# Best goat breed by milk production and taste



## creakingpinesfarm

I am thinking about getting a full size dairy goat and was wondering which ones have good milk production and milk taste. 
Thanks


----------



## xymenah

Toggenburg: They can produce allot of milk. It is not uncommon to find a two gallon a day milker. However many have bad tasting milk so you have to be very careful about buying one. 
Alpine: They are a pretty good milker it varies allot on the breeding but their milk can taste really good. Some taste like Toggs but not that many. 
Nubian: They produce a little less on average but its very sweet good tasting milk. You also have the meat option with them which can be a plus.
Saanen: Their milk in normally a lower in butterfat milk but they produce allot and that's always good.
LaMancha: They can differ in production depending on breeding but normally produce a sweet good tasting milk. (my personal choice)


----------



## goatnutty

Everone had different preferences as to the taste that they prefer...http://www.ansc.purdue.edu/goat/factsheet/breeds.htm has some production numbers and the basics of the breeds.


----------



## xymenah

I have never been around Oberhasli's so I have no comment on them completely forgot.


----------



## goatnutty

Obers in my experience are sweet and adorable, I thought about getting into them but there just wasn't that many around here..


----------



## JessaLynn

It really varies like stated already.Our Alpines have wonderful tasting milk and produce nearly 2 gallons..good genetics  I don't like thick milk so anything with a higher butterfat would not do for me.We had Nubians before and I just didn't care for the milk..made good soap though


----------



## goathiker

My Oberhasli gives about a gallon and a quart daily on her second lactation. This is with her kid on her. I will get a better estimate next year as we are pulling kids.. 
She is very sweet and gentle, loves her people and her neck scritches. Her milk is very sweet and nice. It is the prefered drinking milk. Her milkfat content seems to be about the same as whole cows milk.


----------



## milk and honey

I have nigerians..and the milk is Great! ..but I have heard that lamanchas are super sweet and friendly. As stated, I think it's important to taste the milk before you buy (something I never did, but I got lucky!)


----------



## KW Farms

A lot of it isn't based on breeds, but on genetics, diet, and health. Each breed is a little different, i'd do research on the different breeds and find out what will work best for YOU then research into high production bloodlines within that breed depending on what you are looking for. We all have our favorites, but I wouldn't say one dairy breed is better than the next for taste or production.


----------



## creakingpinesfarm

Thanks for the opinions. We want something that produces a bit more than Nigerians. I am going to try to find some local breeders and talk to them.


----------



## Itchysmom

I do not know about the other dairy breeds, but I love my Saanens!

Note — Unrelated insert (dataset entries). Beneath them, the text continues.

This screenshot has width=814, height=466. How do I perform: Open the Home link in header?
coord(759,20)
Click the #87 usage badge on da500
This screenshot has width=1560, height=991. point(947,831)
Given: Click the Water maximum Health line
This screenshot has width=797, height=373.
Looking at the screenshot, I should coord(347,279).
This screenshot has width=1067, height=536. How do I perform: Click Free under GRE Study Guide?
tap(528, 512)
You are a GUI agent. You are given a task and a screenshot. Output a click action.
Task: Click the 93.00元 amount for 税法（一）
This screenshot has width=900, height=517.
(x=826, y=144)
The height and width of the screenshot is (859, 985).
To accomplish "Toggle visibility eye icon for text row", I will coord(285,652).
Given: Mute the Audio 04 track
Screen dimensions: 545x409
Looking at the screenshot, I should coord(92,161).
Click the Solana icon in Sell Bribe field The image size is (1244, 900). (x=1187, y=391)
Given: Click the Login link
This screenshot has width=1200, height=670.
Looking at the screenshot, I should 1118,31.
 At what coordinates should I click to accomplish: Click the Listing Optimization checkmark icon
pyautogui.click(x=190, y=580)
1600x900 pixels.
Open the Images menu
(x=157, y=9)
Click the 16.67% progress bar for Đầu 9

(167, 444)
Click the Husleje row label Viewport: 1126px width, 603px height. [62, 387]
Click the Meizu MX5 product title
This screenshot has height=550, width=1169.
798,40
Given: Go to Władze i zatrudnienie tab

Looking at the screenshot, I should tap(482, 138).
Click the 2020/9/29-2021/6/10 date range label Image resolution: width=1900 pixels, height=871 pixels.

In full production I can get a bit over a 1/2 gallon a day on one milking. And that is with twins on her! The milk is sweet and very good tasting. Not alot of butterfat tho if that is what you want also. I have a Saanen/Nubian cross that I am looking forward to her coming into milk. I am hoping for a bit more butterfat from her.

I have learned from here tho that you need to make sure you have good milking lines. My Saanens are from great milking lines. Just because the breed is dairy, doesn't mean you will get alot of milk. Look at the lines, both the sire and the dams side!


----------



## Hobbyfarmer

You've gotten some great replies so far. I'm very new but wanted to add something. The milk's taste is definitely affected by proper sanitation and cooling technique. After the first day I thought my doe had off/goaty milk but it turns out it was how I was handling it  Thanks to wonderful advice from The Goat Spot I was able to solve the problem and her milk tastes great :leap: Dairy goats are a huge commitment but so worth it.


----------